## What to do
Where the records below show a line containing "Given: Select the FY25-Q3 column header", start copying; end with the line containing "Select the Phạt góc column header", and copy it too.
Dataset records Start Marker
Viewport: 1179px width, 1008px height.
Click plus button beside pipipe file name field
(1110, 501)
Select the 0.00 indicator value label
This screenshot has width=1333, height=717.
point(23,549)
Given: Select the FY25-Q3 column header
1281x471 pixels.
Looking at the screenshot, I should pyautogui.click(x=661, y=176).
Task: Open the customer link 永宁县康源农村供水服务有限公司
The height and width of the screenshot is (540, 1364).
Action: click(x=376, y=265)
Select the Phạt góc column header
Dataset records End Marker
Dataset records Start Marker
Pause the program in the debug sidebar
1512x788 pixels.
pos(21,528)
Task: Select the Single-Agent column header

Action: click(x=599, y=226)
Dataset records End Marker
Dataset records Start Marker
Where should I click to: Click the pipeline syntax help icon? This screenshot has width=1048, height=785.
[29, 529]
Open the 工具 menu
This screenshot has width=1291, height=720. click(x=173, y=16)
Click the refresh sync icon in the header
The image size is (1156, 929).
Dataset records End Marker
## Task output
Given: Select the FY25-Q3 column header
1281x471 pixels.
Looking at the screenshot, I should pyautogui.click(x=661, y=176).
Task: Open the customer link 永宁县康源农村供水服务有限公司
The height and width of the screenshot is (540, 1364).
Action: click(x=376, y=265)
Select the Phạt góc column header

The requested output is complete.